When I first thought of a summer trip in Europe, I wondered which city would be my starting point. I’m not much of a planner and mainly rely on intuition when deciding on traveling destinations, so when Rome first popped in my mind, I didn’t have to think again, and 10 minutes later I had a one way ticket to the legendary Italian capital.
I met Kate, a friend from Ireland, at Fiumicino Airport and together we decided not to have a plan and simply lose ourselves in the many narrow streets of Rome without a map, guide, or any specific direction.

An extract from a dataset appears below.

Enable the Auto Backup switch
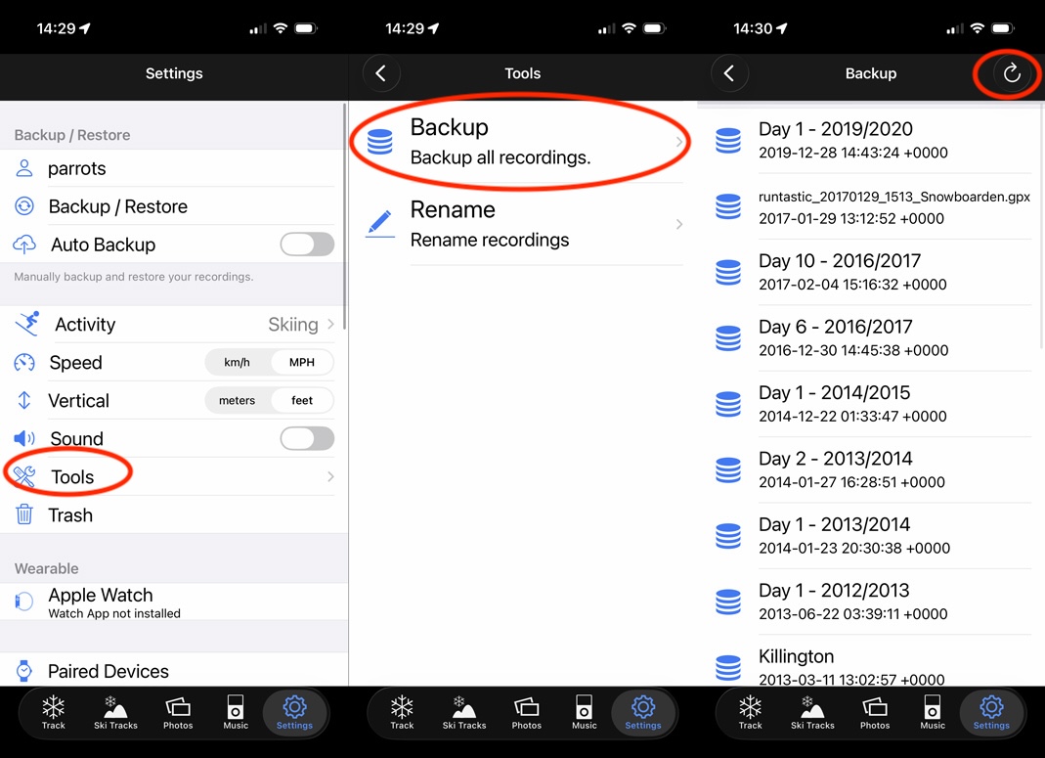The image size is (1045, 758). [307, 245]
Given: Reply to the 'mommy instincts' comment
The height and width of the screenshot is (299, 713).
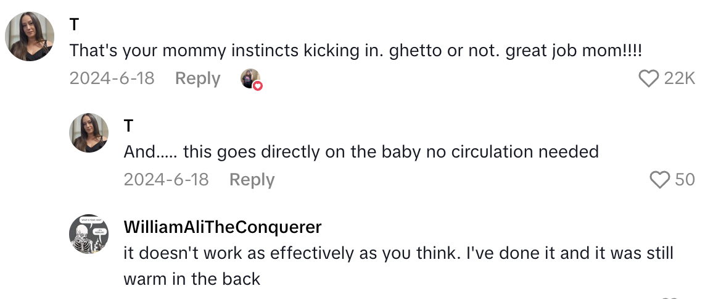Looking at the screenshot, I should click(197, 78).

Rome was love at first sight. Every street corner revealed another wonder of architecture, usually more grandiose than the last one. Buildings, statues, fountains, and even just the doors were visually stunning and extremely detailed. We were both walking around with great eyes of wonder and awe.

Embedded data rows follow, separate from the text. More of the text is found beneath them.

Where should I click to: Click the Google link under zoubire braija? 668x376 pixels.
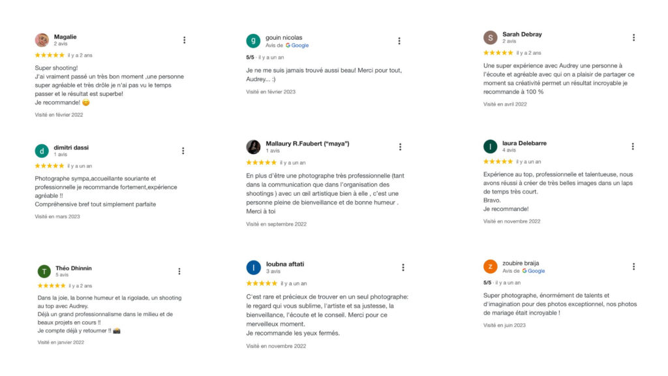(536, 271)
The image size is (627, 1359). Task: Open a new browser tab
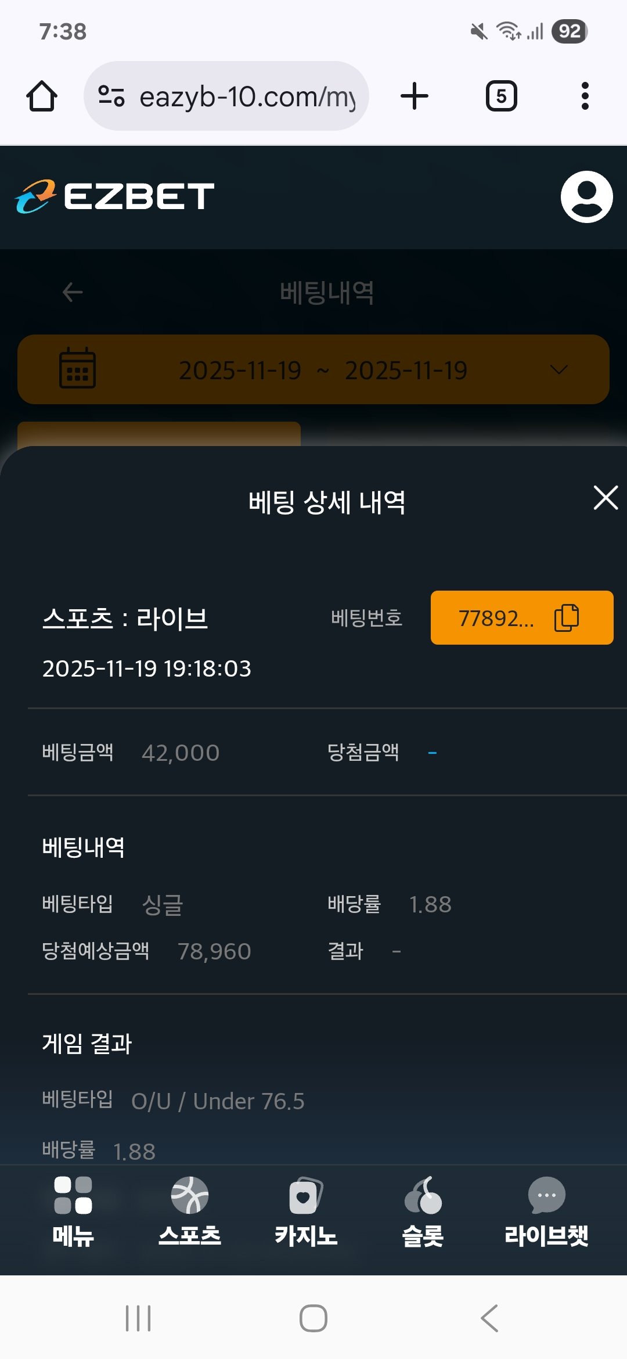(x=415, y=96)
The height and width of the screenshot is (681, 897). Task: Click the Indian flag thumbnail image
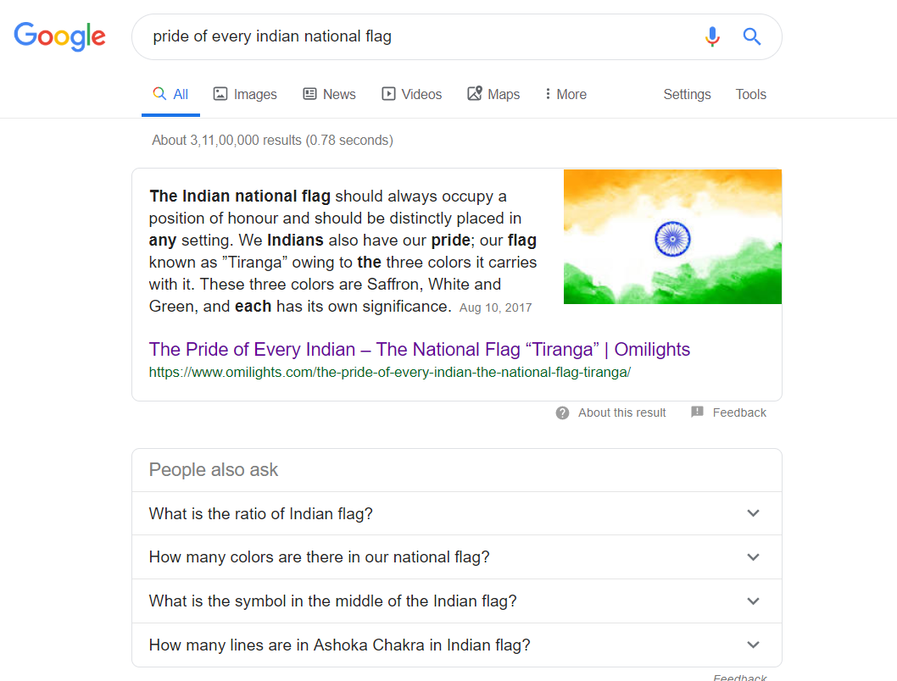[672, 236]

Rome found its way not just into our hearts, but also into our stomachs. Food (and especially dinner) is treated very seriously in Italy. The meal starts with an aperitif and some appetizers, followed by a big plate of pre-dinner pasta (you’re usually quite full by this stage), followed by a bigger plate of the main course, followed by dessert….When the coffee tray arrives, you wonder how the hell you’re going to move to the next spot.
Renting a scooter in Rome is considered by many as some kind of a death wish. Italians are fast and impatient; they will cut you off in a heartbeat and give you an angry look if you drive too slowly. Nonetheless, we decided not to miss the chance of exploring the city even further, and after a few life-threatening experiences on the bike, we managed pretty well.

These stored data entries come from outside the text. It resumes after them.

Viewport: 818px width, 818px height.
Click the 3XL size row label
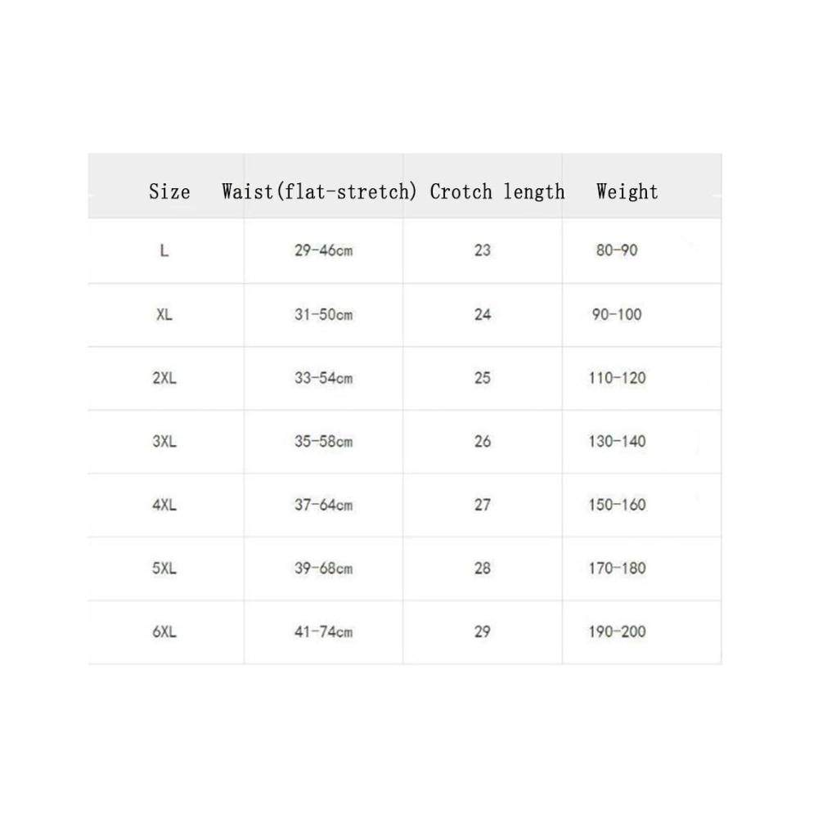tap(164, 442)
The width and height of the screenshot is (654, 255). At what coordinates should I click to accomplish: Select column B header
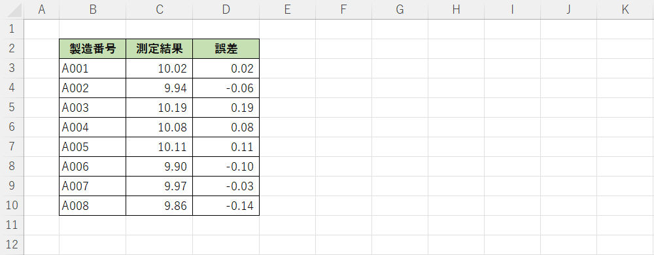pyautogui.click(x=93, y=10)
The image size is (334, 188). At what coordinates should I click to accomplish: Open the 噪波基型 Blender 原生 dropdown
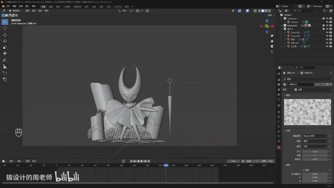(x=315, y=136)
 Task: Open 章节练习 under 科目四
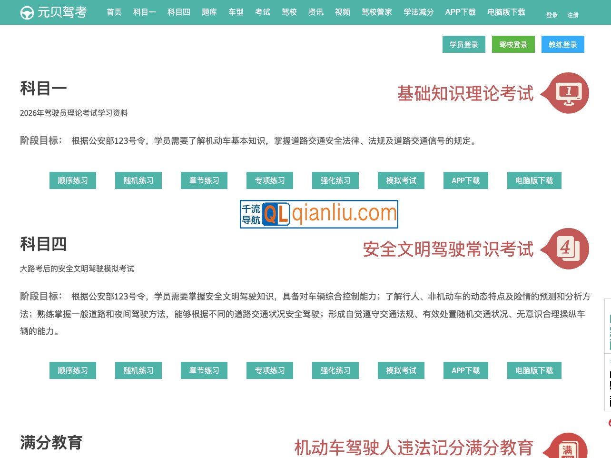click(x=204, y=370)
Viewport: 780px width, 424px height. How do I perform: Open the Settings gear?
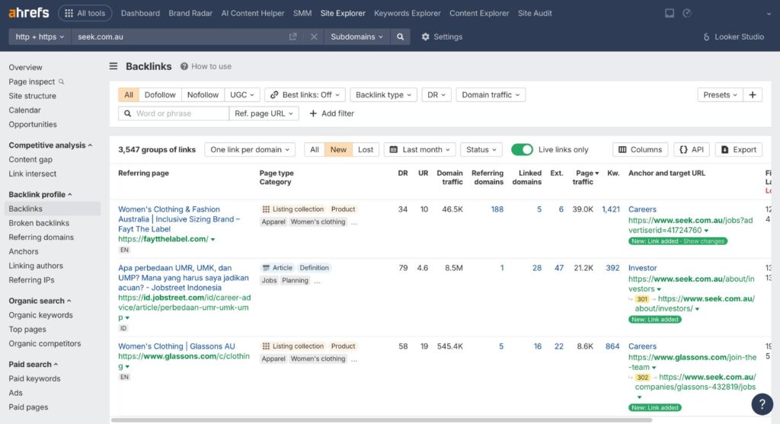click(x=442, y=37)
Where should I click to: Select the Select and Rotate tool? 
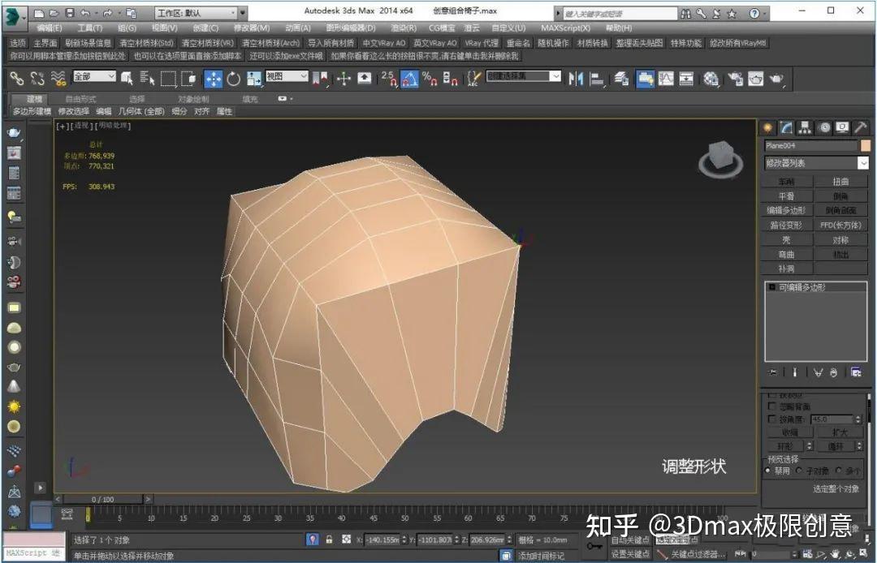point(235,79)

After a few days with a good mix of art, history, food and Italian fashion, it was time to balance it with a bit of nature.
Tuscany was always a dream destination for me, and not only because of the excellent wine that this region produces. The extremely green hills of Tuscany are full of big villas where you can let your imagination run free while enjoying the beautiful views of the surrounding countryside.
Our mission was to stay the night in an old villa with a swimming pool, a mission that was crowned with great success!
Beside villas and nature, Tuscany’s main cities, Siena and Florence, are filled with character and elegance. Walking in Siena’s narrow streets, where there is no distinction between road and footway, was particularly special for me. You basically feel like time is standing still in this amazing old city.
Just when I thought that Tuscany would be the highlight of my trip, I would soon discover another Italian gem. Cinque Terre is a group of 5 marvelous fishing villages, situated on the lower slopes of a grassy hill with a rocky shoreline. We chose the first village on our way from the south and rented a place overlooking the ocean, where you could hear the sounds of the water in your bedroom. The water was so blue and inviting, it was begging us to strip off and jump in, which of course we did – morning, noon, and night…
God’s touch of magic.
I wasn’t in the mood for another big city, so I planned just to pass through Milan on the way to my next destination. In the end, I stayed the night and I’m happy I did, if only because of one building.
Duomo di Milano is the second largest Catholic cathedral in the world. It took more than 500 years to complete this church and it is the most amazing piece of architecture I saw on this trip. The whole building is made of brick, faced with marble with hundreds of spectacular and delicate sculptures. When you get inside it’s even more impressive: the big windows, the vast space, the lights…
Man’s touch of magic.
One Last Note
This Italian trip made me realize how important it is to take the road less travelled from time to time. I was driving 200 Km to Pisa just to see the Leaning Tower when I asked myself what it was that I was doing there. I took a photo and went on with my trip as quickly as I could….
For me, it’s less about the sights and more about the collective experiences and the people I meet along the way that makes traveling so attractive.